═══ Data to examine ═══

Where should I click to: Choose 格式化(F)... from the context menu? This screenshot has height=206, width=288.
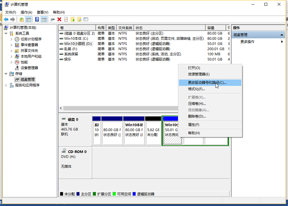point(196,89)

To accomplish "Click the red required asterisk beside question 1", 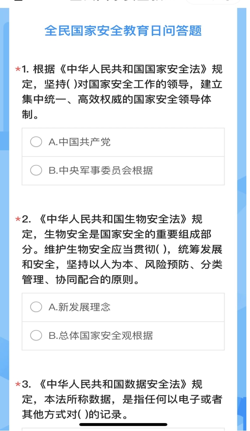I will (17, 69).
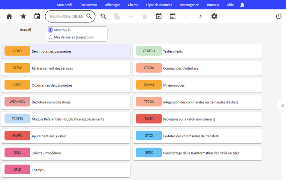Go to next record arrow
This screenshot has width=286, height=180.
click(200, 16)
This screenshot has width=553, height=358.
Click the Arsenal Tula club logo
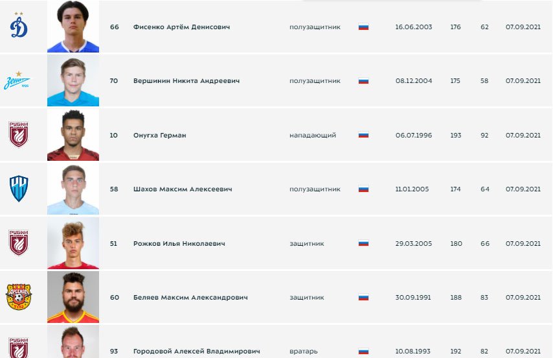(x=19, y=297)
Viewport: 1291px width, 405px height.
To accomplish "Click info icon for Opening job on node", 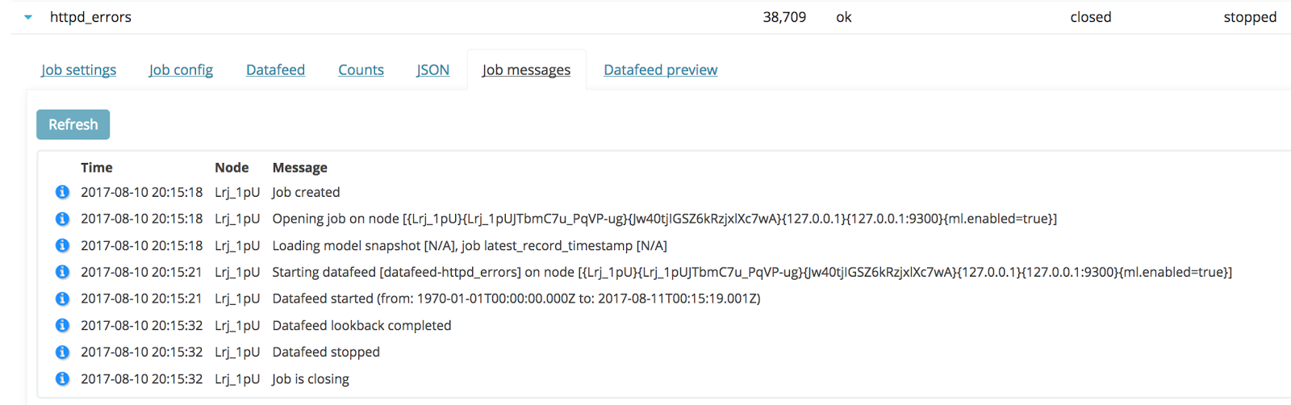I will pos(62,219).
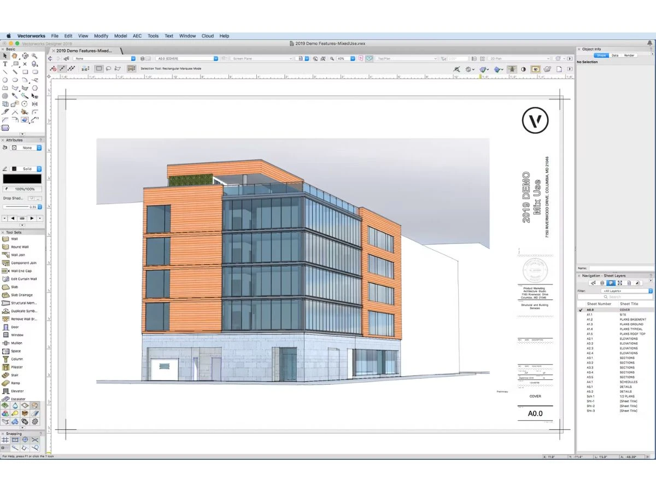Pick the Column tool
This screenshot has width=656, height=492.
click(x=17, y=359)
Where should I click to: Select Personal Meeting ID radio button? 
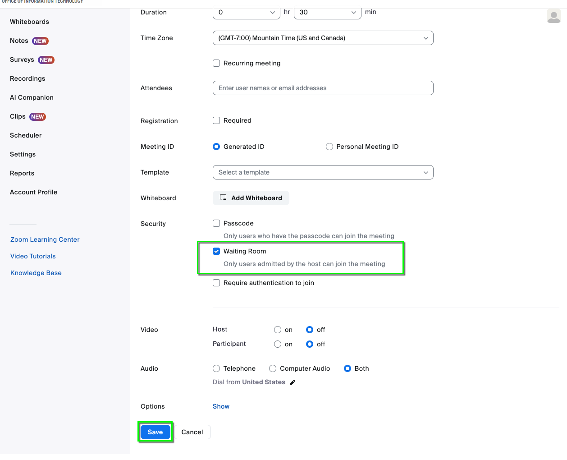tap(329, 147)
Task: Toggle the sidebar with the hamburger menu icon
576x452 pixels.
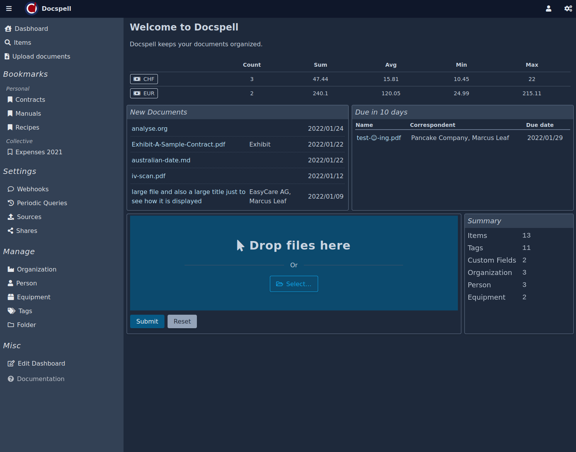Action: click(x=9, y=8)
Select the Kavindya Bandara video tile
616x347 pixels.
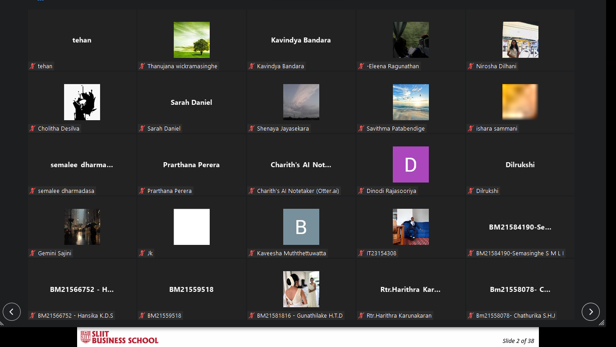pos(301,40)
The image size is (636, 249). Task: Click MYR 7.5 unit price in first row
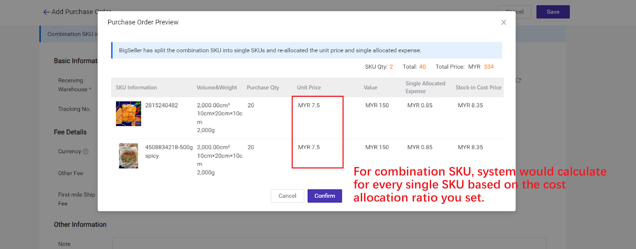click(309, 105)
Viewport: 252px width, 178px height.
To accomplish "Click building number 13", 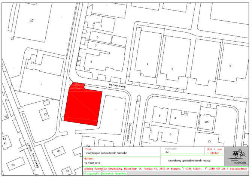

═══

Exercise: Find out how many lines in the entries above hold "Viewport", then reply with that figure and nothing else.

Response to the exercise: 2